* _PROBLEM TO SOLVE_: Continue the affiliate program agreement from the point where it stops.

You should also note that if you are accepted to participate in the Program
and your Site is thereafter determined (in our sole discretion) to be
unsuitable based on the criteria below for the Program, we may terminate
this Agreement:
-- Promote graphic violence (which may include certain types of game sites) --
Promote discrimination based on race, sex, religion, nationality, disability,
sexual orientation, or age -- Promote sexually explicit, pornographic or
obscene content (whether in text or graphics) -- Promote illegal activities
-- Include "GeneEd.com", "GeneEd" or variations or misspellings thereof
in their domain names -- Promote content that is in any way unlawful, harmful,
threatening, defamatory, obscene, harassing or racially, ethnically or
otherwise objectionable -- Promote or use bulk unsolicited email (spam)
-- Promote speech or images that are offensive, profane, hateful, threatening
harmful, defamatory, libelous, harassing or discriminatory (whether based
on race, ethnicity, creed, religion, gender, sexual orientation, physical
disability or otherwise) -- Promote content related to liquor, tobacco,
firearms, drugs, gambling, crime or death
-- Promote politically sensitive or controversial issues (e.g. abortion, capital punishment) or other political
content (e.g. lobbyists, political campaigns)
-- Promote any unlawful behavior or conduct
-- Otherwise are considered offensive or inappropriate at GeneEd's sole
discretion
2. DEFINITIONS
2.1 "Offer" means a specific offer posted by GeneEd on its Program site
located within Commission Junction that receives an identification number
from Commission Junction . The terms and conditions of such Offers shall
be incorporated into this Agreement. 2.2 "Qualifying Link" means a GeneEd
link from your Site to GeneEd's Site using one of the Required URLs or
any other URL or graphic link provided by GeneEd for use in the Program.

Word and item position data
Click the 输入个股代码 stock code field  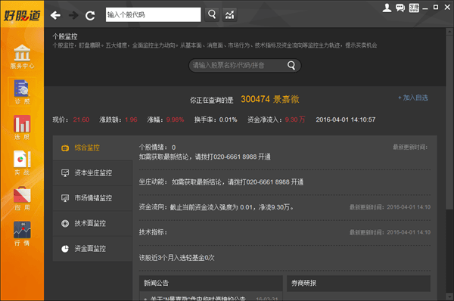(x=153, y=15)
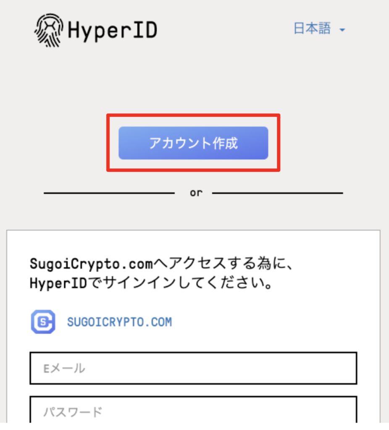Viewport: 389px width, 430px height.
Task: Open the SUGOICRYPTO.COM link
Action: 119,322
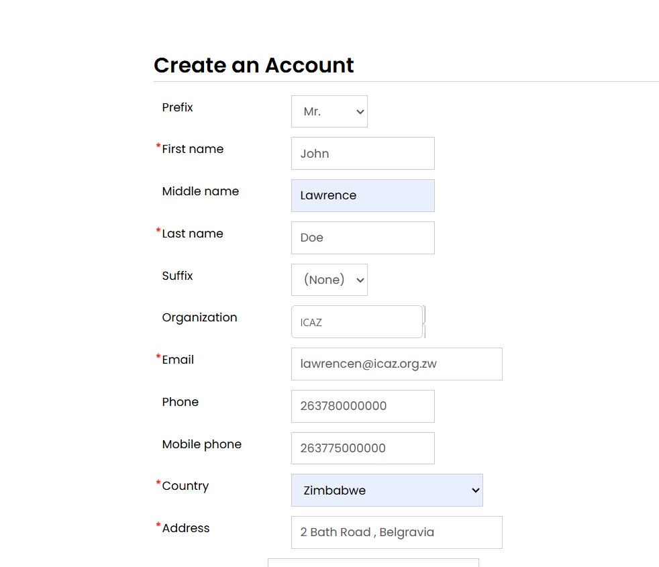Click the "Create an Account" heading
The image size is (659, 567).
(254, 65)
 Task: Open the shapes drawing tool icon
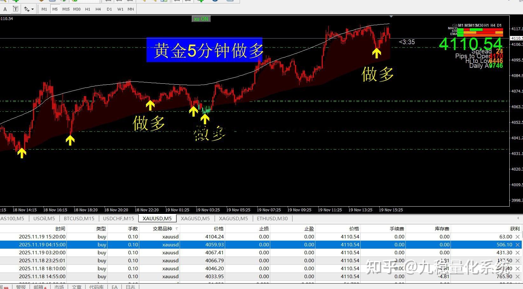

* _REPLY TO THE TASK_:
A Qualifying Link or "Linking Materials" shall be defined as hyperlinks,
buttons, banners or other user interface established by GeneEd for your
Web site. A Qualifying Link may reference any coupon codes provided to
the Affiliate by Commission Junction, but may not reference any coupon
codes that the Affiliate may obtain from other sources, including but
not limited to GeneEd marketing materials. 2.3 "Qualifying Product" means
a GeneEd product that is offered for sale by GeneEd at the GeneEd Site
and is the subject of an Offer. 2.4 "Qualifying Product Sales" means sales
of Qualifying Products offered at GeneEd's Site. 2.5 "Qualifying Leads"
means information gathered from customers you refer, who request additional
GeneEd information at GeneEd's Site. 2.6 "Qualifying Product Revenues"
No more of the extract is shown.